• _WHAT YOU WILL DO_
How many lines in the rows below contain the string "zákazu"? Reply with the number alone.

----

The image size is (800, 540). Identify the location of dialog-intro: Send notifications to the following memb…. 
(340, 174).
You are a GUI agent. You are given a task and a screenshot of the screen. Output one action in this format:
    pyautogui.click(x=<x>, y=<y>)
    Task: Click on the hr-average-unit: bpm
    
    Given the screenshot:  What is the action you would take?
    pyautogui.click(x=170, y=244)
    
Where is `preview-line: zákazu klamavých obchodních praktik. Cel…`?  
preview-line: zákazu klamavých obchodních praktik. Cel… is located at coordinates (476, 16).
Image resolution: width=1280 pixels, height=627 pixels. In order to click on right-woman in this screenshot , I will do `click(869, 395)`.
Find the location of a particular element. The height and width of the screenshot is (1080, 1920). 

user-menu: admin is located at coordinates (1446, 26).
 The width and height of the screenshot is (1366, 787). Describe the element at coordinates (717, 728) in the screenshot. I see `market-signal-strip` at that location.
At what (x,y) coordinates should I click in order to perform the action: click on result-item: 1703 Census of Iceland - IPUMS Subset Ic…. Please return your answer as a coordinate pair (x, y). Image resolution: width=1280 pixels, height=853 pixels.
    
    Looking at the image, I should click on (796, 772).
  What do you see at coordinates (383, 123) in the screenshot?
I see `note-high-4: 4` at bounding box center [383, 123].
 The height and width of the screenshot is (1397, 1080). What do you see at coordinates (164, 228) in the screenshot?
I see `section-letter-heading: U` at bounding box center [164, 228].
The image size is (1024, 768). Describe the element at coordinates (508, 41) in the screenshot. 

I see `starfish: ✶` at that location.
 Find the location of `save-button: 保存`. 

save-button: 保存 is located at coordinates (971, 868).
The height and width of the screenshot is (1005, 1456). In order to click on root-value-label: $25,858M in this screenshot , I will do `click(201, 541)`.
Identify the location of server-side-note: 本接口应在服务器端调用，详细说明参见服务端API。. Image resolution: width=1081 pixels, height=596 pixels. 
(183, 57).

----

• _RESPONSE AREA_
2